Let's say you have a standard normal distribution, and you are sampling from this $N$ times. How many samples will it take before the maximum observed value will be at least 3 (or in general some value $K$)?
To solve this problem I considered the CDF of the normal distribution for when $x >= 3 $. This gives that the probability of finding a value of $x >= 3$ in one sample is $0.0013499$. Since we know all our samples are independent of each other, the answer would appear to be the mean of the geometric distribution that results with $p=0.0013499$, which is $740.97$.
However, by simulating a large number of trials I found that the true answer is around 444 trials. (Here's the mathematica code to show this Table[Table[RandomVariate[NormalDistribution[]], {x, 1, 444}] //
Max, {k, 1, 1000}] // Mean
This can also be verified mathematically by solving the reverse problem: the expected sample maximum from $N$ trials. Note that $[Pr(x <= K)]^{444}$ — the probability that the results from all 444 trials are less than k — constitutes a CDF for all 444 trials. From this the corresponding PDF (albeit in terms of Erf function) can be found by differentiating, and finding the expected value of this PDF (or letting mathematica approximate the integral numerically) indeed gives that 444 trials is sufficient to have an expected sample maximum of 3.
So why did my attempt to solve the problem overshoot the answer?
If I read your post correctly (but beware that I checked none of the numerical values involved), you are successively solving two different problems.
In both cases, one is given a sequence $(X_n)_{n\geqslant1}$ i.i.d. standard normal and one considers its running maximum defined for every $n\geqslant1$ as $M_n=\max\{X_k\mid1\leqslant k\leqslant n\}$.

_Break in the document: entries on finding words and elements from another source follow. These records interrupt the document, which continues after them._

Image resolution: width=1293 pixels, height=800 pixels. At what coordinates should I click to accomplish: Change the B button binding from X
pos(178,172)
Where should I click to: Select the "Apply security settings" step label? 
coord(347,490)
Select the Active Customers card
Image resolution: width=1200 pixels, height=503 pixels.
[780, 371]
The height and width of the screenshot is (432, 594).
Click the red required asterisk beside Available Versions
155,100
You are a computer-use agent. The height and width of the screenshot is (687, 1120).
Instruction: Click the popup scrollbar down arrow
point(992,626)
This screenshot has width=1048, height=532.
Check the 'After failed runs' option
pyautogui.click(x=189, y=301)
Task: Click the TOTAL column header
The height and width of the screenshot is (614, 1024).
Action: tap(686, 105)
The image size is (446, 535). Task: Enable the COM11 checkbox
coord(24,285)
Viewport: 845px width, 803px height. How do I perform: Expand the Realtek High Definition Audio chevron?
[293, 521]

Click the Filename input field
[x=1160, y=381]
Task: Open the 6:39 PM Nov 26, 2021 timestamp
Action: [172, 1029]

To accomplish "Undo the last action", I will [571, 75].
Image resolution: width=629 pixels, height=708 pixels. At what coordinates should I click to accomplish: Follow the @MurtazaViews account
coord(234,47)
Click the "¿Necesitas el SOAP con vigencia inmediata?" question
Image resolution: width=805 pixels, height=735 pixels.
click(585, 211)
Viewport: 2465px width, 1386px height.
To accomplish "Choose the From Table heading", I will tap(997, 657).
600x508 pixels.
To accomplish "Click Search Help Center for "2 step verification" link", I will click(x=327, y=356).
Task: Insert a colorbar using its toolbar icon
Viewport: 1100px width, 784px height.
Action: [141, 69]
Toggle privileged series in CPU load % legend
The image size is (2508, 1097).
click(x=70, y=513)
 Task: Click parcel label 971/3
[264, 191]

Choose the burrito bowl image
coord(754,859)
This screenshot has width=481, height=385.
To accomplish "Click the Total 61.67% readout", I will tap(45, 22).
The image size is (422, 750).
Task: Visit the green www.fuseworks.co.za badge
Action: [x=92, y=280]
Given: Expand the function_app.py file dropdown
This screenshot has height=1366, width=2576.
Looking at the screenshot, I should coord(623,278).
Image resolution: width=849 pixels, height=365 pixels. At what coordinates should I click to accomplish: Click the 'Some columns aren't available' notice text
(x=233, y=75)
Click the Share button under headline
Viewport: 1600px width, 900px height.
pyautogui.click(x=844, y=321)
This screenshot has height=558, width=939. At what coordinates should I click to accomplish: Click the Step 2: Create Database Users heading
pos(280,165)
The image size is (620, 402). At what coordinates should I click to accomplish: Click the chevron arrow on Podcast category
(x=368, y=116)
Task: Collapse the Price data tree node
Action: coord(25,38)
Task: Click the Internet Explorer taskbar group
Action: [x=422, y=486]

Approach "741": Let $\theta_3=E(T_3)$ where $T_3=\inf\{n\geqslant1\mid X_n\geqslant3\}$, then $\theta_3=P(X_1\geqslant3)^{-1}$ and you say that $\theta_3\approx741$.
Approach "444": Let $\mu_3=\inf\{n\geqslant1\mid E(M_n)\geqslant3\}$, then you say that $\mu_3\approx444$.
Since $T_3$ is also $T_3=\inf\{n\geqslant1\mid M_n\geqslant3\}$, one is considering either $$E(\inf\{n\geqslant1\mid M_n\geqslant3\})$$ or $$\inf\{n\geqslant1\mid E(M_n)\geqslant3\}$$ which need not coincide.